1) As discussed earlier, include the benchmarks considered last year:
https://github.com/verivital/ARCH-COMP19-AINNCS
2) Include the following proposed benchmarks:
ReachNN examples (similar to last year's examples, except combinations of activations in the controllers, need to decide on a subset of these to include): https://cps-vo.org/node/67819
Pendulum (need to decide plant complexity/number of links) and aircraft: https://cps-vo.org/node/67884
VCAS (likely to be challenging due to switching nature of controller, potentially need to pull out a plant model if tools that support ODEs for plant models need to consider it that way, versus considering the neural network plant model): https://cps-vo.org/node/67761
Linear models (need to pull out plant model and make clear what specifications are, or potentially skip this one for this year): https://cps-vo.org/node/68020
For each of these, we need to decide on initial states, and if applicable, specifications. Given most methods are reachability based, we can skip specifications if appropriate, but certainly at least need initial states, and some participating tools may require specifications (e.g., if SMT-based).
This is a proposed subset of benchmarks for this year:
1) Last year competition
- ACC
- Benchmark 9 (Tora)
- Benchmark 10 (Bycicle model)
2) VCAS
- With a linear/nonlinear plant
3) ReachNN Benchmarks
- Example 6 (Tora) with different nonlinear/mixed controllers
4) Stanford Benchmarks
- Double pendulum (which controller?)
- Airplane (controller?)
Please, share your thoughts about these benchmarks.
If we are moving forward with these, I suggest we provide a clear description for the dynamics, not in specific format, but something like:
dx(1) = x(2) + x(3)
dx(2) = 2
dx(3) = x(1)*sin(u)
where u is the input.
We should also provide all the networks in the original format as well as the onnx.
Here is the link to 3 of the benchmarks from last year https://github.com/verivital/ARCH-COMP2020/tree/master/benchmarks, with the controllers and the dynamics files.
Thanks a lot for your write-up concerning the choice of models! About the description of the dynamics in plane ODE form, it sounds like a good idea (unless the ODEs are huge, but i don't think it's the case). About the neural networks, can we have a shared folder with the controllers used? (at least for the new models).
Is it possible to have the last year models in the Keras format? I tried to convert using some tools I found online but there were some problems.

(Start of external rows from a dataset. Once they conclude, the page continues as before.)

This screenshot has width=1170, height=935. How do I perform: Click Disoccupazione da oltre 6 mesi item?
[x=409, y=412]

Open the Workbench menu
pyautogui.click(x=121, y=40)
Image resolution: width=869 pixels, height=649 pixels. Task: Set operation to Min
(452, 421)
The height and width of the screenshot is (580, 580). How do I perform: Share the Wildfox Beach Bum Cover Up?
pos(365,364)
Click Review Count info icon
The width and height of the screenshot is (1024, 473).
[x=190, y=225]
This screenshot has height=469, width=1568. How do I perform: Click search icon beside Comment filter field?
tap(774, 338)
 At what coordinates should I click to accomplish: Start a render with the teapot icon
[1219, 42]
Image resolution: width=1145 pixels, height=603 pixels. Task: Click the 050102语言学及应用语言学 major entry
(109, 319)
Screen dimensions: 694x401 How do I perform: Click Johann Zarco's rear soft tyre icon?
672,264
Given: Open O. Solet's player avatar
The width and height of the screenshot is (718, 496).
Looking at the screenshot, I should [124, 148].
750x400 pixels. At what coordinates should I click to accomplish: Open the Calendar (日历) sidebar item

Thank you for taking care of this. I also think it would be nice to have a shared folder or even a github repo with all the info. It's a bit hard to navigate this forum.
Thanks,
Rado
> 3) ReachNN Benchmarks
> - Example 6 (Tora) with different nonlinear/mixed controllers
Do you have a link for this model?
> 3) ReachNN Benchmarks
> - Example 6 (Tora) with different nonlinear/mixed controllers
Do you have a link for this model?
From here:
https://github.com/JmfanBU/ReachNNStar/tree/master/ReachNN/Bernstein_Polynomial_Approximation/systems
We'll extract appropriate controllers and add to the repository Diego shared above.